After 19 years with Coldwell Banker, Appel has seen about 50 lawsuits take place -- 90 percent of them involving issues buyers claim were not disclosed before they bought the house.
Here is a list of some of disclosures buyers should make:
1 – Water leaks caused by plumbing or roofing. Even if the damage was repaired, you still need to disclose where and when the leak occurred and what was done. That’s because there could be a secondary mold problem that is still festering and growing behind the roof or walls.
2— Electrical or air conditioning problems, even if you fixed them.
3 – Any fires in the house, plus repairs or fixes done.
4 -- If there’s a noisy factory or a public airport nearby, buyers need to know, even if it should be really obvious when they visit the house. If you are in the vicinity of a military air base, state law requires you disclose it.
5 – Structural problems, like cracks in the floor, and settling or foundation issues. Even if the problem was fixed, disclose it. State law even says you must disclose fissures on your property.
6 – Radon intrusion in your home. Even if you fixed it, disclose it.
7 – If animals have lived in the house – cats, dogs or whatever – disclose it. Buyers often find out when they have the carpet cleaned.
8 – If you’ve had roof rats or desert pack rats, disclose it.
9 – If you’ve had scorpions, reptiles, rabid animals or bed bugs in the house or yard, disclose it.
10 – Termites and termite work? Disclose it.
11 – If your homeowners’ association is very sticky about the rules, disclose it.
12 -- If your home was built before 1978, it may have lead paint in it. If you have tested your house and know you have lead paint, it must be disclosed.
If you or anyone else has ever suspected that there have been ghosts visiting your house, you should disclose that too, Appel says.
There are some problems that state law says you do not have to disclose.
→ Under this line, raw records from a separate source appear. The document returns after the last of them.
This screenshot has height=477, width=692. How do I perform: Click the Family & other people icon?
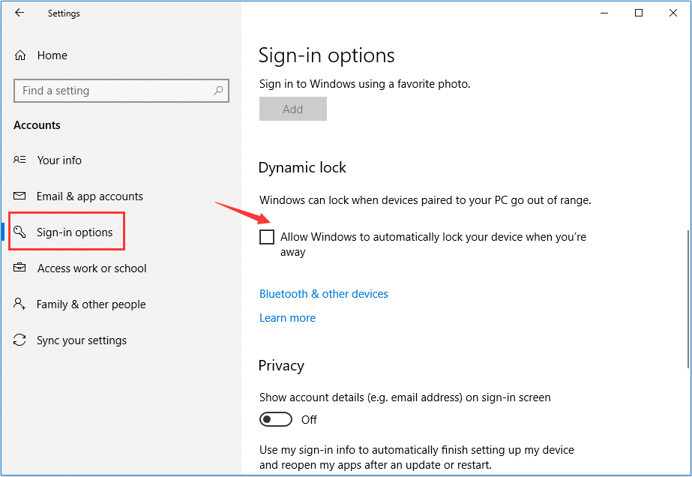[20, 304]
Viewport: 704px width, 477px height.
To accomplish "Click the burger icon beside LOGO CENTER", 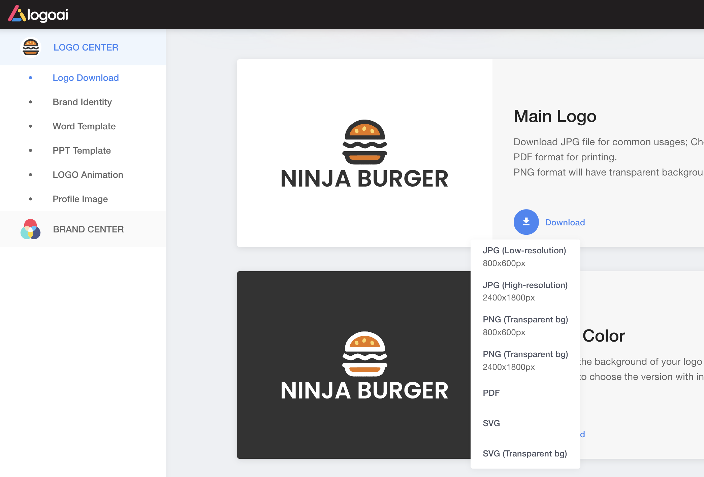I will 31,47.
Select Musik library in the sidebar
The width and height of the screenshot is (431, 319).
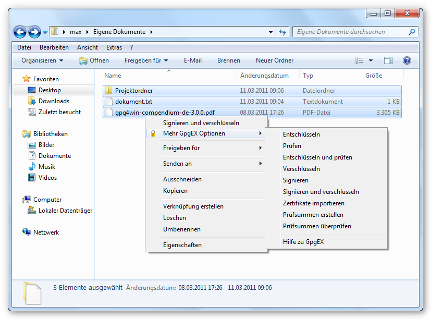[x=46, y=167]
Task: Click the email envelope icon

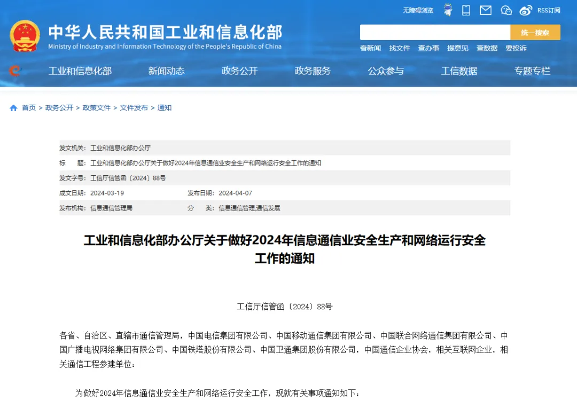Action: 485,10
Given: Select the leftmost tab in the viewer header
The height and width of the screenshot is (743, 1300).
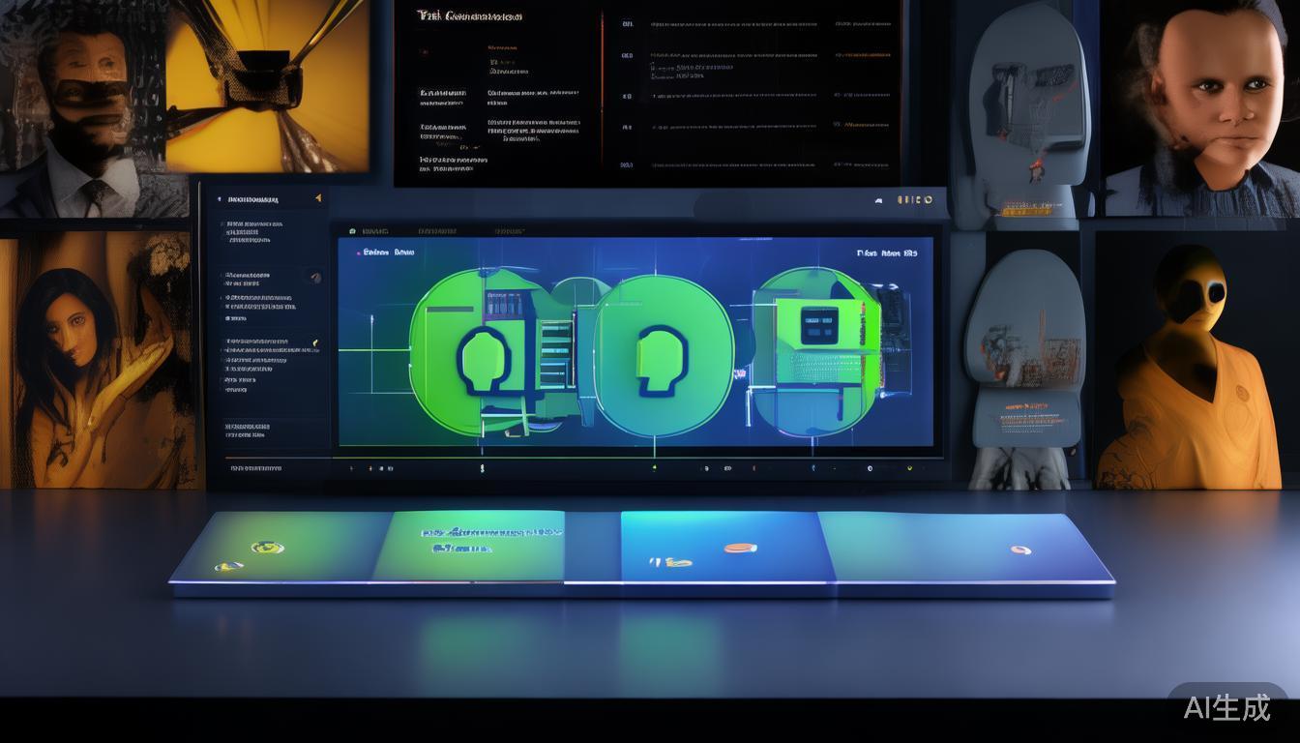Looking at the screenshot, I should 376,231.
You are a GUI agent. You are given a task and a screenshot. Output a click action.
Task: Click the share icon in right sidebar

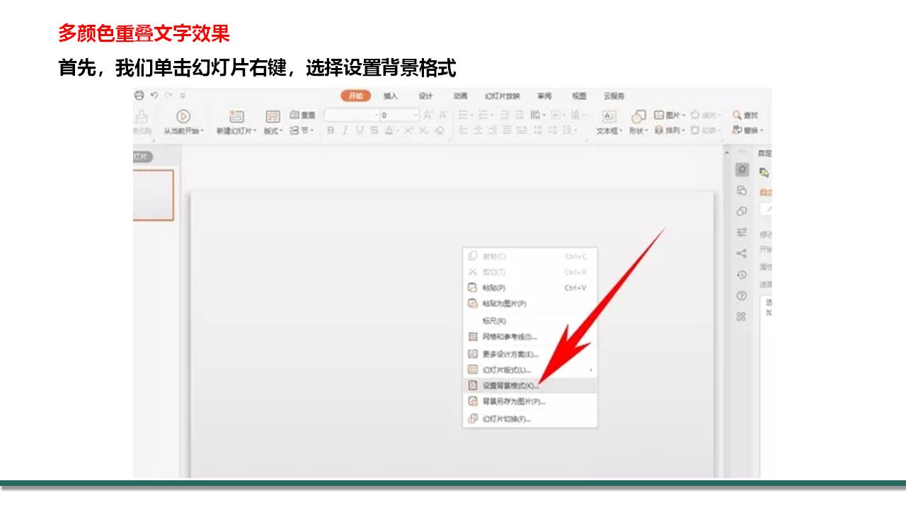(x=741, y=254)
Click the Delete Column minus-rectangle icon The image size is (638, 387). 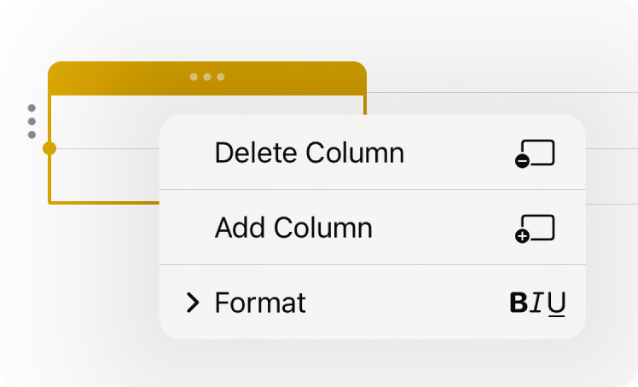coord(535,153)
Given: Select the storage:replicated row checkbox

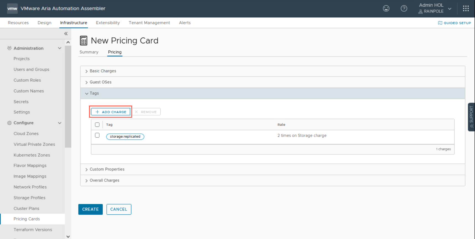Looking at the screenshot, I should [x=97, y=135].
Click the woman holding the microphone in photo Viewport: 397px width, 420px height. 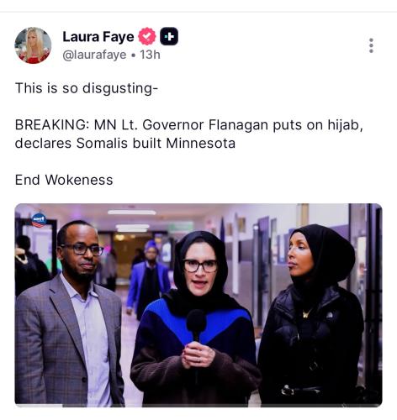tap(196, 319)
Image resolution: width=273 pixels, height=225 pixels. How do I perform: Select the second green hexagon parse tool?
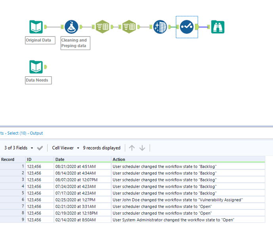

They include whether a natural death, murder, suicide, or major felony occurred in your house. Nor do you have to disclose if someone with HIV infection or AIDs has lived in the house. Nor do you have to let anyone know if a sex offender lives in the neighborhood. But if someone asks about one of these situations, don’t lie.
The moral of this story probably is: When in doubt, spit it out (in writing).